É importante destacar que aqui não há espaço para conceitos simplistas de certo ou errado ou de melhor ou pior. Tudo depende de como o indivíduo se sente e do que seus sonhos pedem dele. Eu posso até achar que uma pessoa está excessivamente identificada com sua anima (ou animus), mas, se ela não sente isso como um problema e não há nenhuma demanda específica em seus sonhos, não há indicação de mexer nessa questão. No caso específico das mulheres, por que a “revolta contra as injustiças do mundo” pode ser um problema e não uma vantagem para o indivíduo?

Essa é uma questão complexa e novamente vai muito além de avaliações simplistas sobre o que é certo ou errado. É natural querermos melhorar as condições de nossas vidas e das pessoas de que gostamos; muitas vezes, queremos até mesmo melhorar o mundo. No entanto, em minha experiência, mulheres que se incomodam com uma identificação excessiva com o animus (ou o espírito da verdade), apresentam, como uma das principais queixas, um sentimento de raiva e impotência diante das injustiças da vida e do mundo. Essa situação pode gerar atitudes neuróticas incapacitantes.

Tive uma paciente, por exemplo, que não conseguia desligar do noticiário, ela pulava de um canal a outro na televisão e também checava a internet em busca de notícias. Isso a incomodava mas ela não conseguia se conter. Não é nenhuma surpresa o fato de que, quando eu a confrontava, pedindo para ela citar algo positivo que havia ouvido em todas essas noticias, ela raramente conseguisse relatar algo. Estava à caça de injustiças 24h por dia! Ela estava permanentemente revoltada com o mundo e pensava possuir várias soluções (simplistas) para os conflitos da humanidade.

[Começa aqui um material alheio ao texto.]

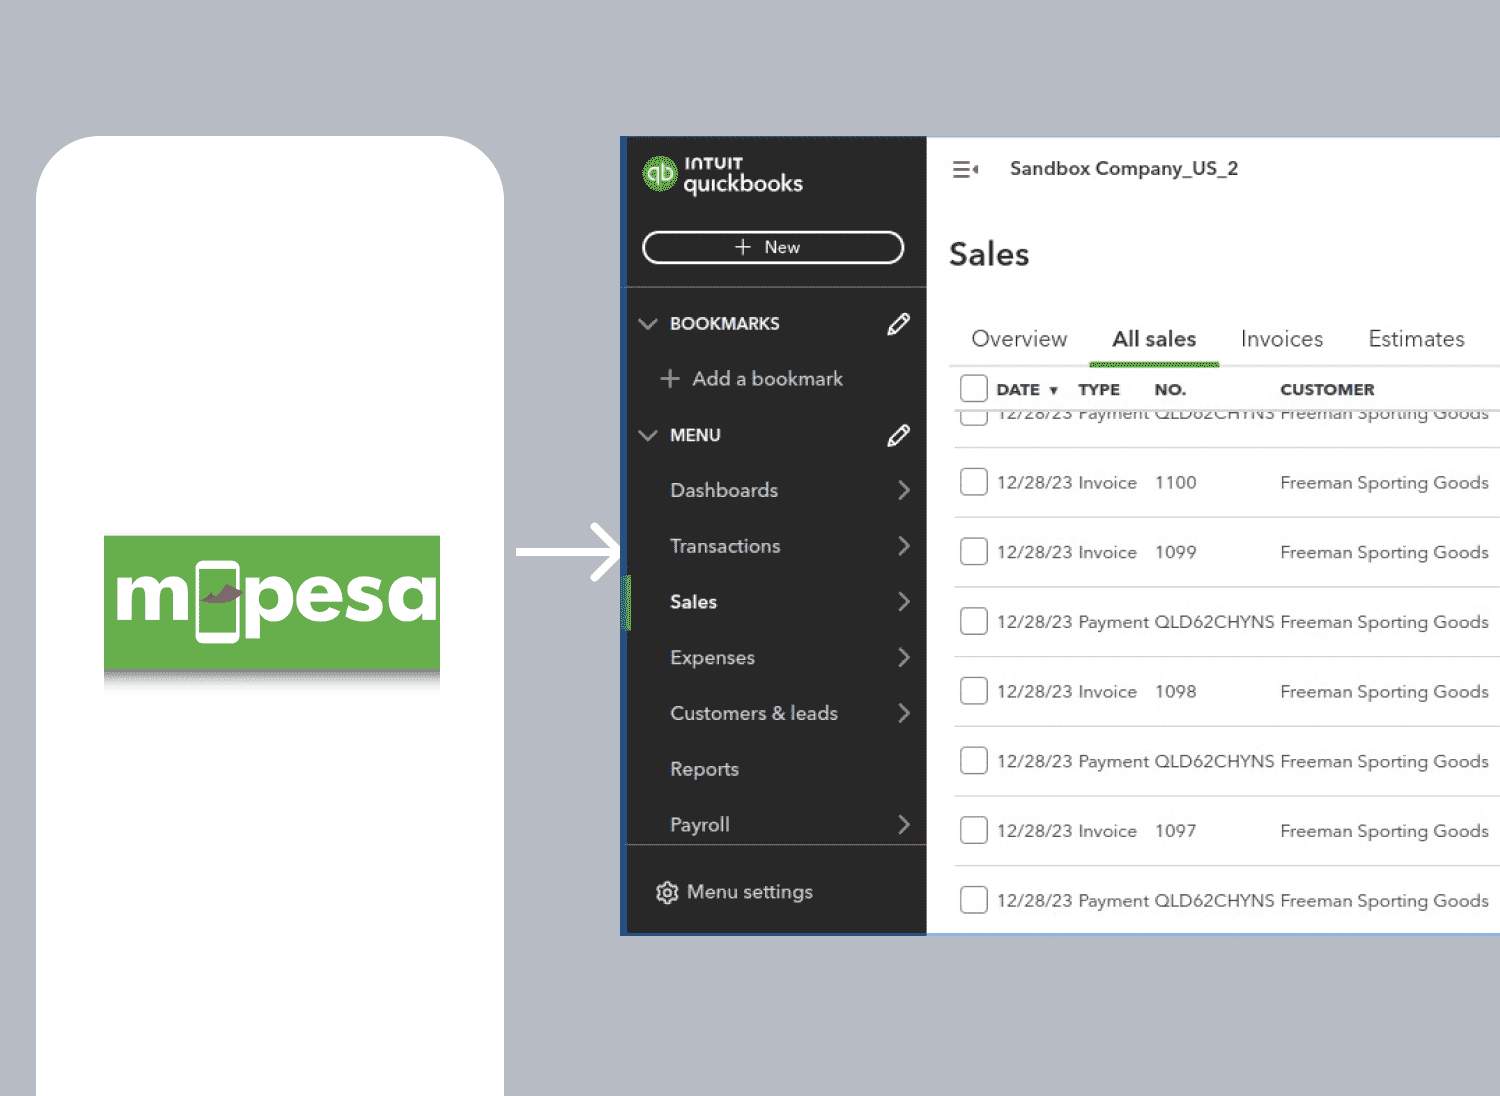Click the pencil icon beside MENU
This screenshot has width=1500, height=1096.
point(898,435)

Não creio que o mundo possa ser “consertado”, pois ainda que existisse um gênio da lâmpada que nos concedesse tal realização, esse mundo ideal variaria demais dependendo de que quem o idealizaria. Cada um de nós tem ideais próprios para o mundo e não necessariamente representativos.
Portanto, ainda que o mundo pudesse ser consertado, quem disse que chegaríamos a um consenso sobre o modelo final? Costumo provocar os pacientes dizendo que, se a questão das injustiças fosse simples de resolver, nós poderíamos dispensar advogados e juízes de suas funções! E não somente eles, poderíamos acabar com toda a complexidade dos trâmites da justiça! Se a verdade e a justiça fossem tão simples de se definir, qualquer um saberia julgar e condenar e todos os demais concordariam imediatamente com o veredicto de qualquer indivíduo.

Conceitos como o de justiça, da verdade e até mesmo do que é certo dependem de uma elaboração coletiva e possuirão, portanto, um grande grau de subjetividade. Buscar a verdade e a justiça coletiva absolutas é o mesmo que tentar definir a mulher mais bonita do mundo ou o melhor vinho já produzido! Como eu disse, essa é uma questão bastante complexa e, quando a pessoa sofre das neuroses resultantes de um insaciável senso de injustiça, talvez seja melhor considerar lidar com esse problema por meio da terapia junguiana. Assim como o conceito da verdade absoluta, aqui também não existe uma saída simplista a ser ofertada a essas pessoas.